E. Christopher Ellison, MD; William J. Schirmer, MD; John O. Olsen, MD; Rodney V. Pozderac, MD; George Hinkle; Tom Hill; Thomas M. O'Dorisio, MD; and M. Sue O'Dorisio, PhD, MD

Studies have shown ¹¹¹In-pentetreotide to be an effective imaging technique for accurate localization and staging of neuroendocrine tumors of the gastrointestinal system.

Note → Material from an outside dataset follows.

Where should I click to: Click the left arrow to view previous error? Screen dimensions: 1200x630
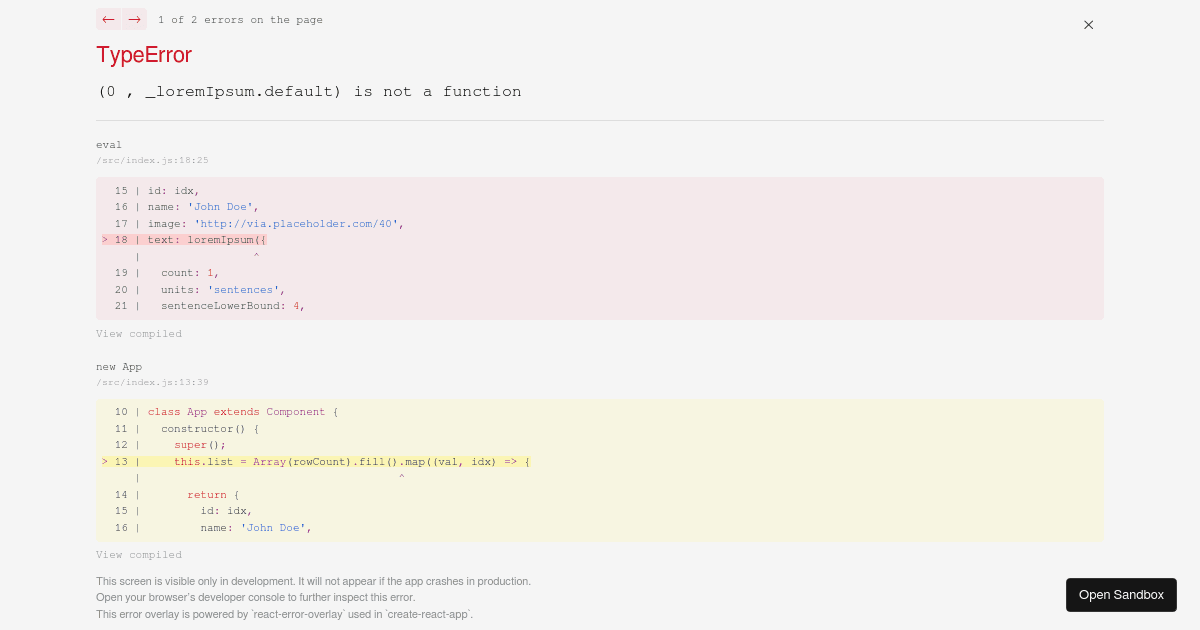point(108,19)
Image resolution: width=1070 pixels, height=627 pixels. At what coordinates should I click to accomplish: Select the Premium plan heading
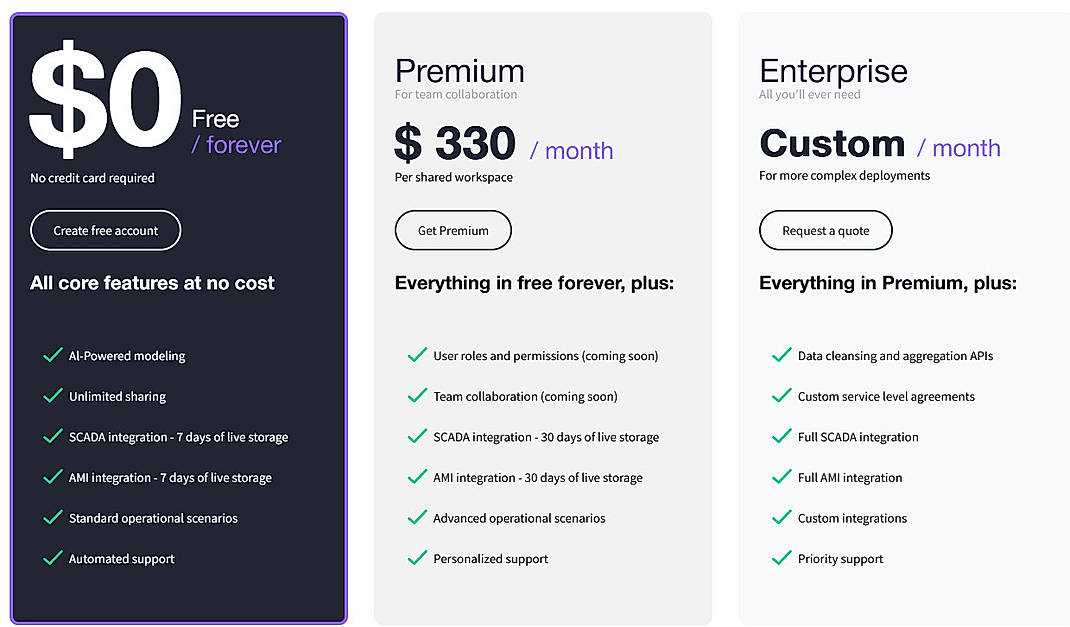coord(460,70)
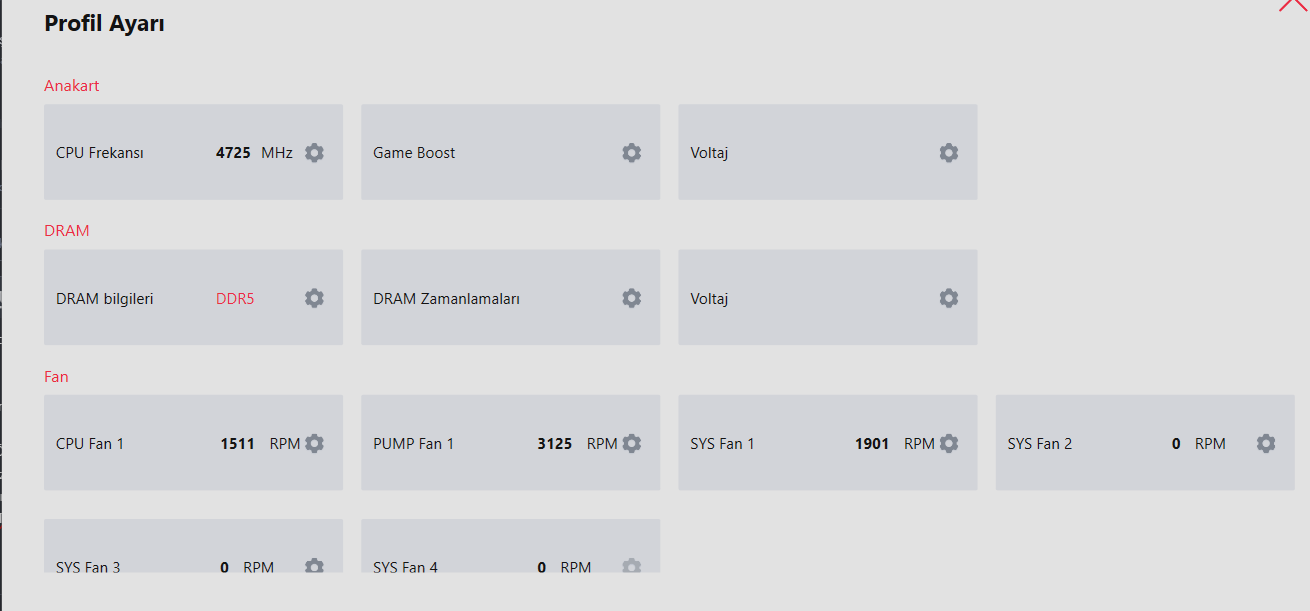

Background: Many imaging methods have been used to detect neuroendocrine tumors of the gastrointestinal system. There is no gold standard for identifying the location of primary tumors and their potential metastases, and most conventional imaging techniques cannot detect tumors less than 1.0 cm in size.
Methods: The authors have investigated the use of ¹¹¹In-pentetreotide as an imaging agent for abdominal neuroendocrine tumors.
Results: The agent is cleared rapidly by the kidneys and is primarily excreted intact with a biologic half-life of six hours. The largest radiation burden is to the spleen and kidneys. A nine-center study conducted in Europe involved 365 patients with gastroenteropancreatic neuroendocrine tumors that were also imaged by other methods. The results of ¹¹¹In-pentetreotide were in agreement with those obtained by other methods for 79% of tumor locations. An additional 110 tumor localizations were detected that were not seen with conventional methods. The smallest gastrinoma imaged by ¹¹¹In-pentetreotide was a 4-mm duodenal tumor.
Conclusions: Scintigraphy with ¹¹¹In-pentetreotide is effective in visualizing various somatostatin receptors characteristic of neuroendocrine tumors of the gastrointestinal tract. Insulinomas, however, are not well imaged. Concurrent computed tomography scanning is advised to minimize the risk of missing liver metastases.

Introduction

The optimal management of patients with neuroendocrine tumors of the gastrointestinal system requires accurate tumor localization and staging. Various imaging methods that have been evaluated include ultrasonography, computed axial tomography (CT), magnetic resonance imaging (MRI), endoscopic ultrasonography, selective arteriography, transhepatic portal venous sampling, and secretin angiography. These techniques are applied with various indications. Regardless of the type, no single method or combination of methods has emerged as a gold standard for identifying the location of primary tumors and predicting the presence and extent of metastases. Most conventional imaging techniques cannot detect tumors less than 1.0 cm in size. Preoperative localization of the primary tumor increases the probability that the tumor will be found at laparotomy and thus increases the chance of cure.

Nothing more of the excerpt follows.